Snatch

poster-snatchThe double-entendre title of this second feature from British crime-comedy auteur and current Madonna plaything Guy Ritchie (Lock, Stock and Two Smoking Barrels) should give you an idea of what to expect. Snatch is cool, crude, irreverent and funny as bloody hell. Working from his own screenplay, Ritchie weaves two seemingly unrelated events—the heist of a priceless diamond by a gang of rabbinical robbers, and the fixing of a bareknuckle boxing match—into a high-energy caper sparked by eminently watchable performances by Brad Pitt, Alan Ford and… a squeaking dog?

As he did with Two Smoking Barrels, Ritchie populates London with seedy East End yobbos, crooked lowlifes with names like Frankie Four Fingers, Brick Top, Boris the Blade and Bullet Tooth Tony. All are played by actors apparently chosen for their tough-lad looks. Ritchie fans will recognize several British alumni (including Jason Statham as Turkish, the illegal fight promoter at the heart of the movie), but the addition of Americans like Pitt (as One Punch Mickey, a gypsy bareknuckle champ who talks in a barely intelligible rapid-fire patois) and Benicio Del Toro (as the diamond-stealing compulsive gambler Frankie Four Fingers) is an obvious bid to make the film more accessible to Stateside audiences than its predecessor.
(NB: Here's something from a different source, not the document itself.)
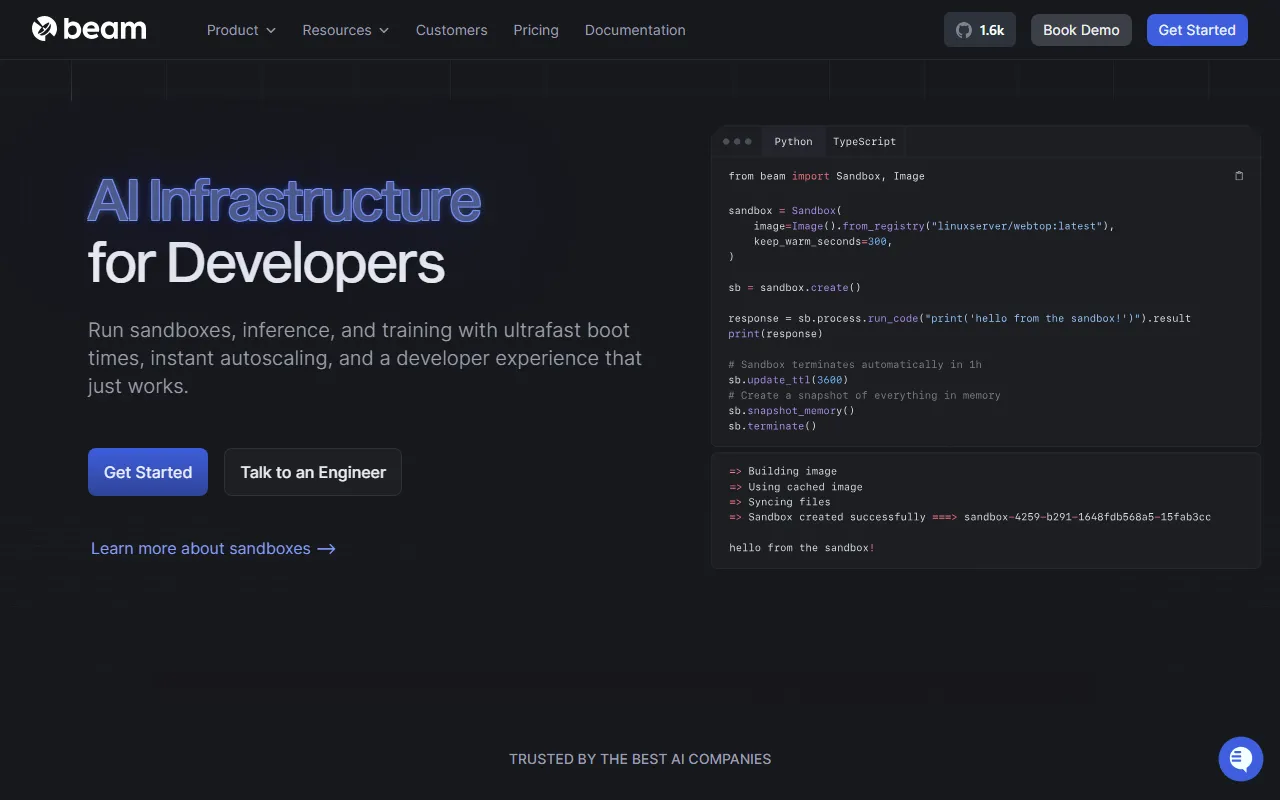Switch to the TypeScript code tab
Viewport: 1280px width, 800px height.
[864, 142]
No problem there: Del Toro is the coolest young actor working today, and Pitt is always at his best in grungy roles (see his amazing, underrated work in Dominic Sena’s Kalifornia). Equally welcome is the distinctive mustachioed mug of Dennis Farina, one of the few Yank actors who can match Ritchie’s cast of limey hard men for sheer ugliness. The best performance, though, is that of Alan Ford. Looking like Harvey Keitel with coke-bottle glasses and rotten yellow teeth, he makes fight-fixing crime boss Brick Top as thoroughly nasty inside as he is outside. Numerous other characters, including a hapless trio of black armed robbers, a Jewish-wannabe diamond fence and even a squeak-toy-swallowing dog, show up to further convolute the plot.
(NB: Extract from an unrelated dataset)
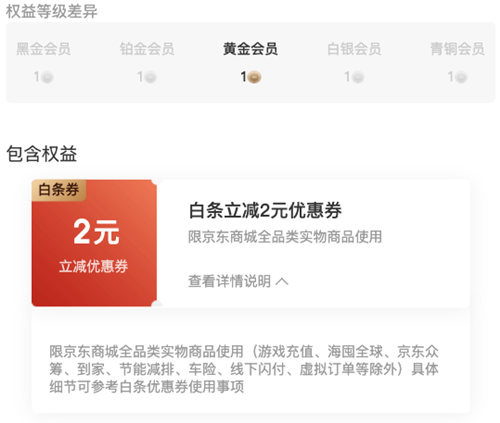Image resolution: width=500 pixels, height=423 pixels.
Task: Click the 白条立减2元优惠券 title
Action: [x=265, y=211]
Propelled by dizzying flurries of fast-forward jump cuts and slang-filled, heavily accented dialogue, the film borrows from both the Scorsese school of urban realism and the Tarantino school of gangland violence as black-humour fantasy. It’s the sort of thing Dickens might have written if he’d been a rave-going soccer hooligan. (There’s even a character nicknamed the Bullet Dodger.) Even so, Ritchie’s kinetic ingenuity starts to get tedious as various characters are winnowed in inevitably dark-comic fashion. But then, near the end, he uncorks a fight sequence that combines the vivid physicality of a George Bellows painting with surreal black-and-white images of a fighter floating underwater. Having regained your full attention, he caps things off with an amusing full-circle twist. If you’ll forgive the expression, this Snatch is worth taking a peek at.